-- Problems --
**1.** In the succession judgment, condense the paragraph that begins "18. A cursory look" into one or two shorter sentences that keep its main facts.
**2.** According to the succession judgment, which relatives does section 29(b) of the Law of Succession Act include in its definition of a dependant? List every one.
**3.** Set down, word for word, the part of the succession judgment that opens with the words containing "18. A cursory" and closes with "by the appellant.".

***** Quoted text

Whether the deceased died testate 17. The appellant contends that the deceased had executed a valid will prior to his demise which will is dated 5th December, 1995 and found at page 91 of the record of appeal. The statutory requirements of a written Will to be valid are set out in section 11 of the Law of Succession Act which provides as follows;“No written will shall be valid unless-(a)the testator has signed or affixed his mark to the will, or it has been signed by some other person in the presence and by the direction of the testator;(b)the signature or mark of the testator, or the signature of the person signing for him, is so placed that it shall appear that it was intended thereby to give effect to the writing as a will;(c)the will is attested by two or more competent witnesses, each of whom must have seen the testator sign or affix his mark to the will, or have seen some other person sign the will, in the presence and by the direction of the testator, or have received from the testator a personal acknowledgement of his signature or mark, or of the signature of that other person; and each of the witnesses must sign the will in the presence of the testator, but it shall not be necessary that more than one witness be present at the same time, and no particular form of attestation shall be necessary.”

18. A cursory look of the alleged will shows that only the deceased executed the will and that it was not attested by two competent witness as is mandatory under section 11 of the Law of Succession Act. The Will not having been attested thus renders it invalid and cannot be the basis of claim by the appellant.

Whether the appellant is a dependant of the deceased? 19. It is not disputed that the appellant was a nephew of the deceased. What is in dispute is the appellant’s assertions that following the death of his mother, a sister to the deceased, the deceased took him in as his child and cared for him until his demise.

20. Section 29(b) of the Law of Succession Act defines a dependant to include the deceased's parents, step-parents, grandparents, grandchildren, step-children, children whom the deceased had taken into his family as his own, brothers and sisters, and half-brothers and half-sisters, as were being maintained by the deceased immediately prior to his death.

**********
***** Data section

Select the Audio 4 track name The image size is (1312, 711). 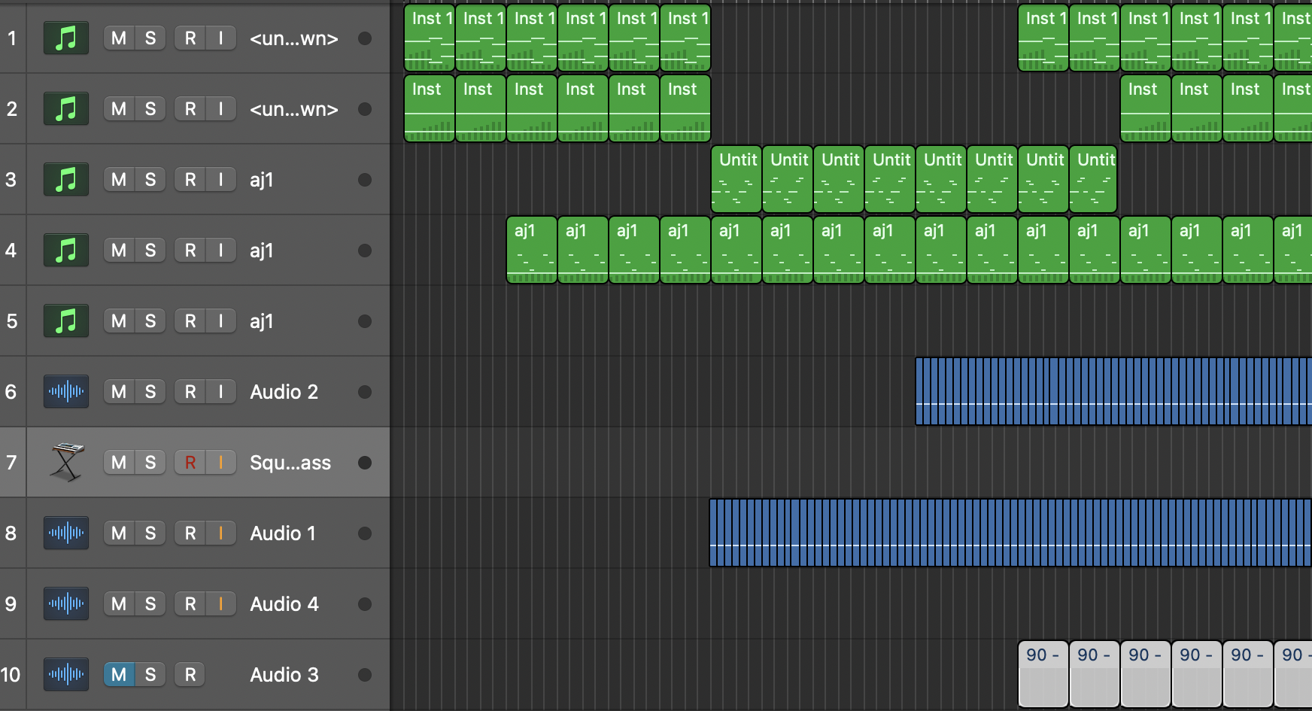point(284,604)
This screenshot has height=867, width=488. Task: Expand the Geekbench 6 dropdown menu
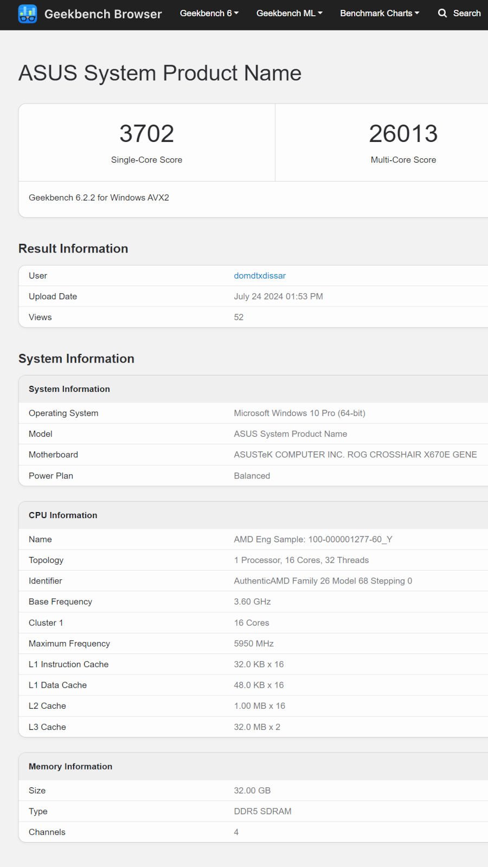[x=209, y=13]
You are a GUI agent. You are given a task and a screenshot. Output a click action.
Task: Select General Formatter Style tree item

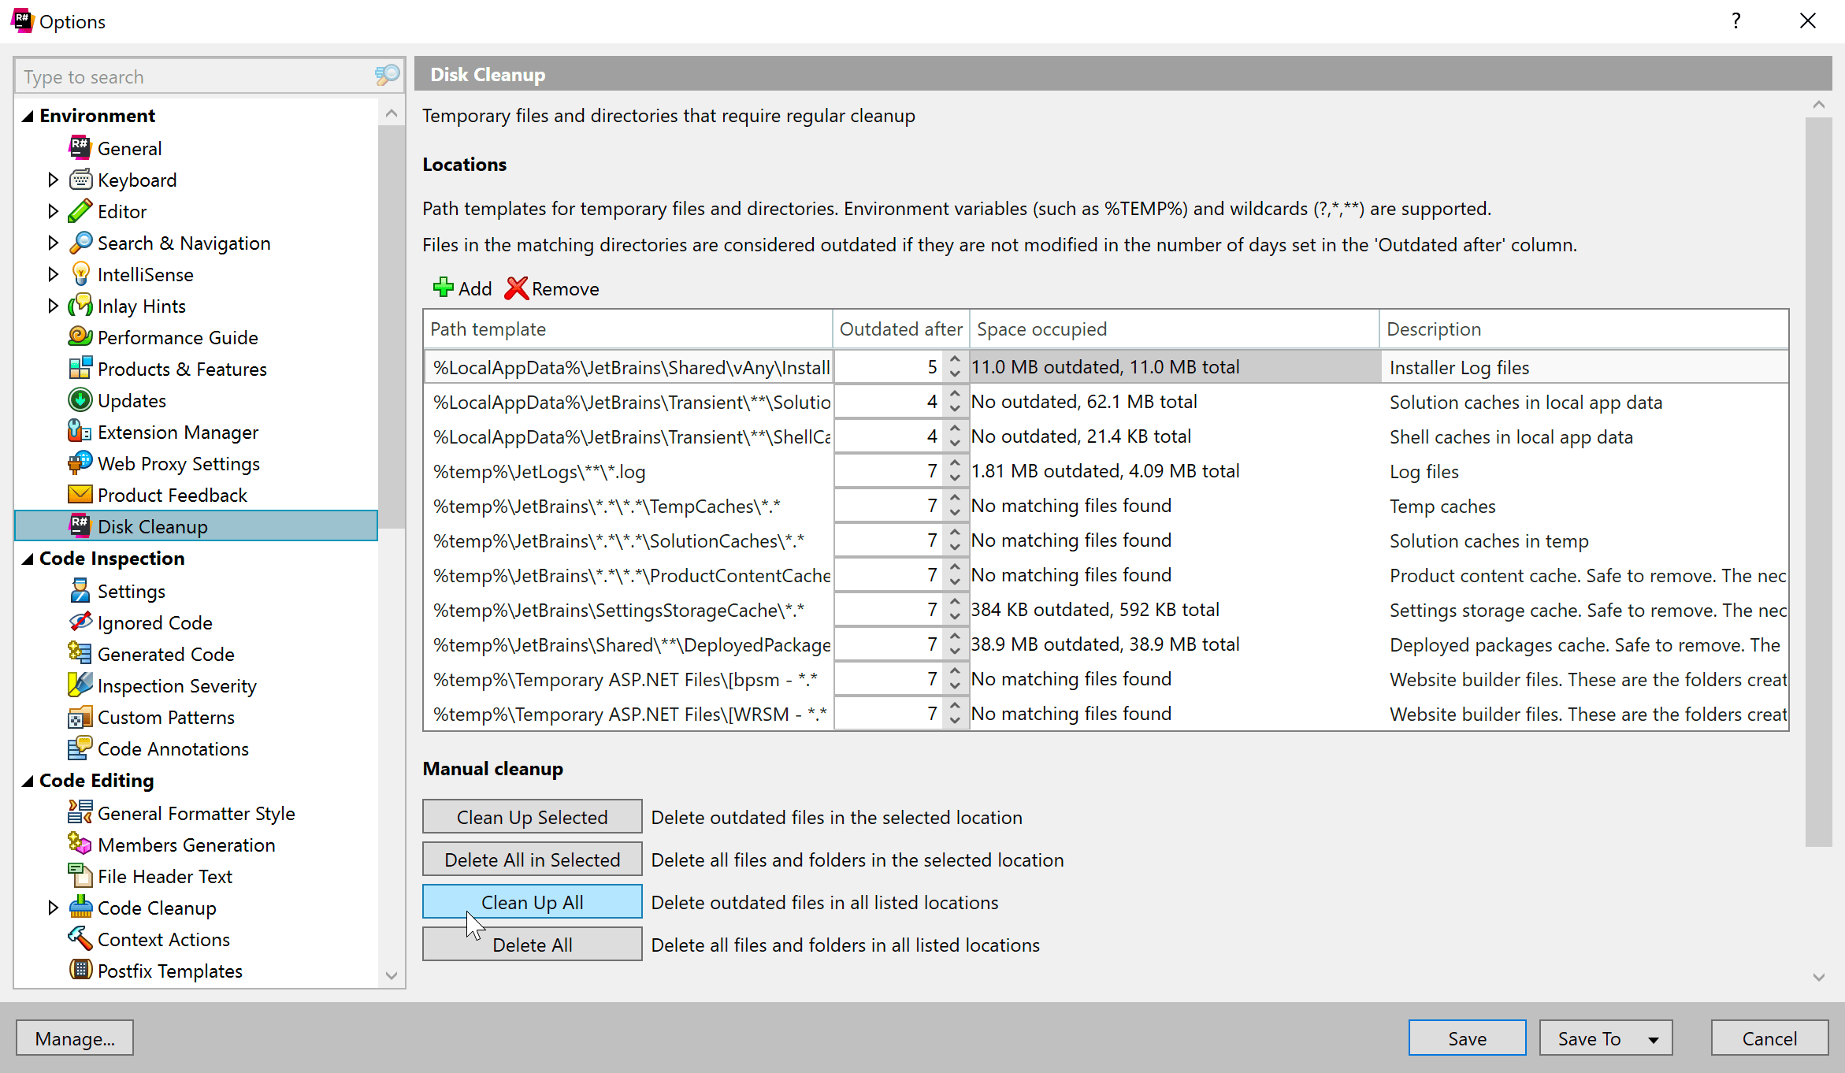[x=195, y=813]
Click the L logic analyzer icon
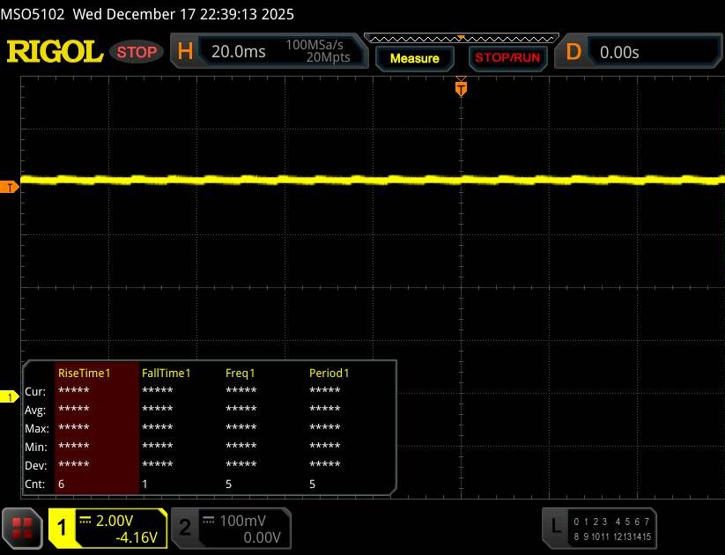725x555 pixels. [x=555, y=527]
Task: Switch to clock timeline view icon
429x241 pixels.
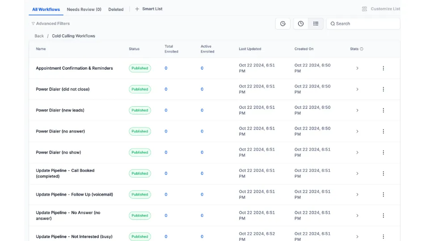Action: (x=301, y=24)
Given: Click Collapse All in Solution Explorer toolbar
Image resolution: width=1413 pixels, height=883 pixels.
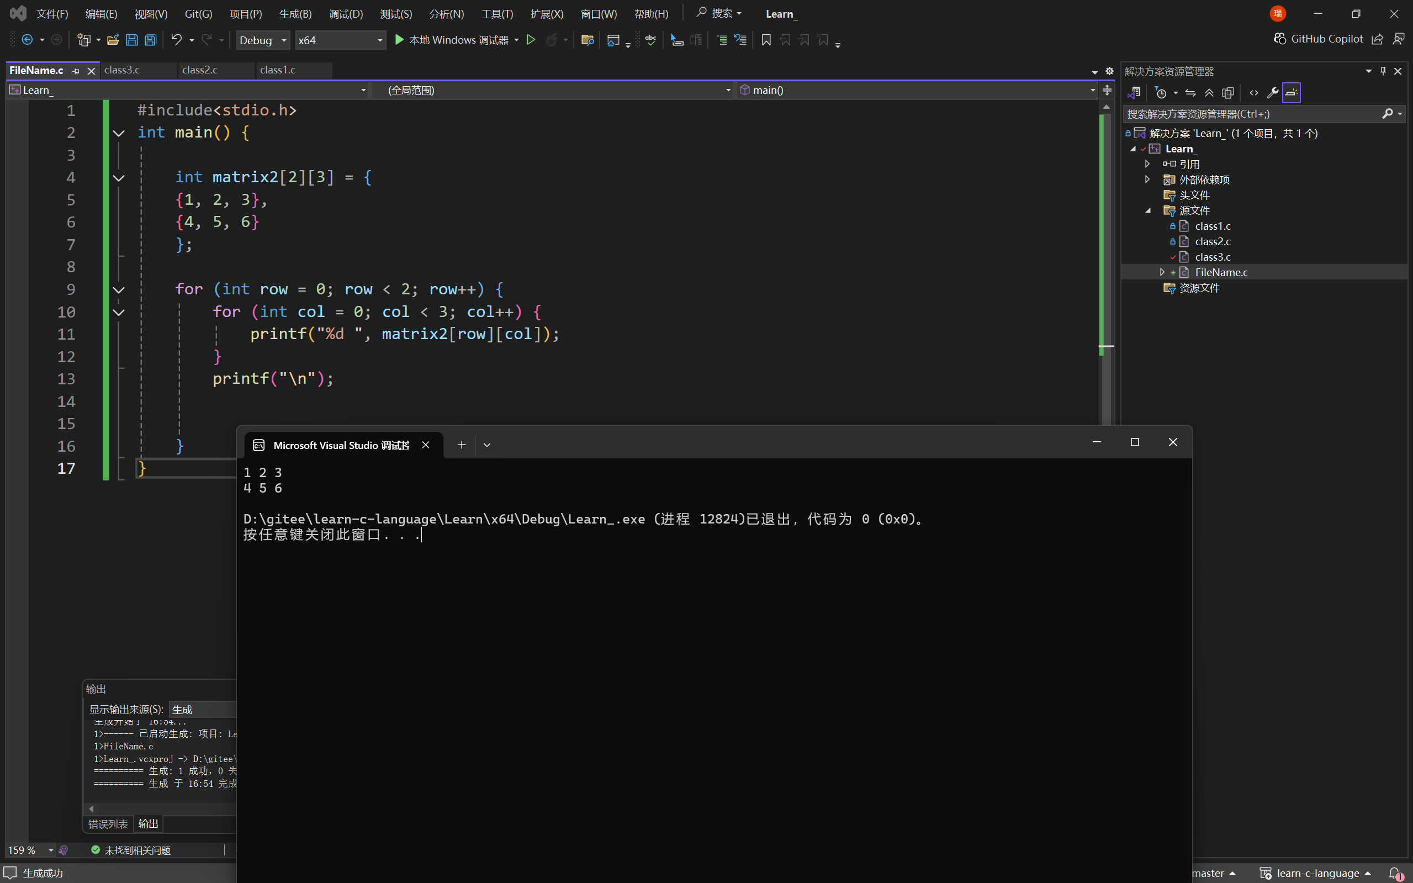Looking at the screenshot, I should click(1209, 93).
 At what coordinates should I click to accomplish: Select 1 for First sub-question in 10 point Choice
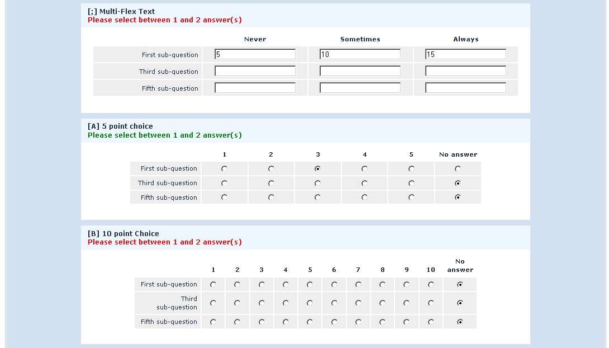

**********

-- Expected outputs --
**1.** The alleged will was executed only by the deceased and was not attested by two competent witnesses, as section 11 of the Law of Succession Act requires. It is therefore invalid and cannot support the appellant's claim.

**2.**
- Parents
- Step-parents
- Grandparents
- Grandchildren
- Step-children
- Children whom the deceased had taken into his family as his own
- Brothers and sisters
- Half-brothers and half-sisters

**3.**
18. A cursory look of the alleged will shows that only the deceased executed the will and that it was not attested by two competent witness as is mandatory under section 11 of the Law of Succession Act. The Will not having been attested thus renders it invalid and cannot be the basis of claim by the appellant.